Patents and intellectual property rights refer to costs for patents owned by Limacorporate S.p.A.

 

13


Licences, trademarks and similar rights

This caption refers to costs to file and register trademarks and costs incurred to acquire commercial licences. The acquisition costs are amortised over a period equal to the useful life of the acquired right.

Other intangible assets

This caption refers to leasehold improvements carried out in prior years. The capitalised costs are amortised on the basis of the residual term of the relevant lease contract.

[2.4.3] Property, plant and equipment

Property, plant and equipment are recognised at acquisition or production cost including directly attributable costs incurred to ready the asset for its intended use. Such cost includes costs to replace parts of equipment and plant when they are incurred if they meet the recognition requirements.

Assets acquired under business combinations before 1 January 2018 (the date of the parent’s e to the IFRS) are recognised at their pre-existing carrying amount, determined within such business combinations in accordance with the previous reporting standards, i.e., at deemed cost.

The carrying amount (cost less accumulated depreciation and cumulative impairment losses) of the replaced parts of equipment and plant is taken to profit or loss at the time of replacement.

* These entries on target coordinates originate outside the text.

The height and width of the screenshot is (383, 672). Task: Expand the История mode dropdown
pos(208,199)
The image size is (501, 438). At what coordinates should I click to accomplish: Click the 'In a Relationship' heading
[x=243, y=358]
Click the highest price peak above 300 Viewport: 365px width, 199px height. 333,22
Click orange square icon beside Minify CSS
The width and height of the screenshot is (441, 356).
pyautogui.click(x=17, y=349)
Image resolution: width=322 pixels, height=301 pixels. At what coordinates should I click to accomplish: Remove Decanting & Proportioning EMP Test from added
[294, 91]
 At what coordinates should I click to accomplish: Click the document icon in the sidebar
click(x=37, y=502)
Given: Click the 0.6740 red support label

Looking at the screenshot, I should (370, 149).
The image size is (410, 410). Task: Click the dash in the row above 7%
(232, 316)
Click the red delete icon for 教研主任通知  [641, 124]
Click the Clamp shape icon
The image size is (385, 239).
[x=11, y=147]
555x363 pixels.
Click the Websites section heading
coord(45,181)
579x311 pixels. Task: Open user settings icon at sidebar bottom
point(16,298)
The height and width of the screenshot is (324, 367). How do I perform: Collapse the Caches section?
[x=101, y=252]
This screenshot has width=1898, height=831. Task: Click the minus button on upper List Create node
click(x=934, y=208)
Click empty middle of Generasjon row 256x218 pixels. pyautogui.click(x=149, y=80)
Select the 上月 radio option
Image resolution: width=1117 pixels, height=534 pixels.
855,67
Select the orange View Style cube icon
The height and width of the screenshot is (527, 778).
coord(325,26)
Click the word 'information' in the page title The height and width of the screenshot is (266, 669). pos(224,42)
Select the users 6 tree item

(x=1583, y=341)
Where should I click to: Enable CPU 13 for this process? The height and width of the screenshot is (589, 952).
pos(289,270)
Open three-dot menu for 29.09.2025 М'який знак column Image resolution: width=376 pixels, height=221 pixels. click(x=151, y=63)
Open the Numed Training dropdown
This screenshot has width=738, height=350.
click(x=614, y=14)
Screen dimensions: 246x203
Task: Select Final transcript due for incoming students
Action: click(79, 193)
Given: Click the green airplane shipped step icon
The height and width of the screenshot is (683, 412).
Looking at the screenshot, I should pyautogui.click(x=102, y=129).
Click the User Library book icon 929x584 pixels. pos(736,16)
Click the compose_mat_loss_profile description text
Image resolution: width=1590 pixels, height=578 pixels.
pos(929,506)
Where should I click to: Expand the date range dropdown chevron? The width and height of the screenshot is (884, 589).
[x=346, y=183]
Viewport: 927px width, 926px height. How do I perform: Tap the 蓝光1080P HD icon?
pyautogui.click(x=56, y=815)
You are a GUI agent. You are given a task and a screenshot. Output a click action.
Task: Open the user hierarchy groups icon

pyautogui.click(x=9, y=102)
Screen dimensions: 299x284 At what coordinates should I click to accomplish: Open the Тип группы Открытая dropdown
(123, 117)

Maintenance and repair costs, which do not add to the value of the assets and/or prolong their residual useful lives, are expensed when incurred. Otherwise they are capitalised.

Property, plant and equipment are stated net of any accumulated depreciation and any cumulative impairment losses determined using the methods set out below. Depreciation is calculated on a straight-line basis over the estimated useful life of the asset for the group.

The depreciation rates used are shown in the following table by asset category:

 

     2023   2022

Buildings

   3%   3%

Light constructions

   10%   10%

Generic and specific plant

   10% - 15.5%   10% - 15.5%

Machinery

   15.5%   16%

Sundry and small equipment

   25%   25%

Production equipment

   10%   10%

Office furniture and machines

   12%   12%

Electronic office machines

   20%   20%

Transport vehicles

   20%   20%

Cars

   25%   25%

Right-of-use assets

   Lease term   Lease term

The residual value of the assets, the useful life and the depreciation method applied are reviewed at each periods end and adjusted prospectively if necessary.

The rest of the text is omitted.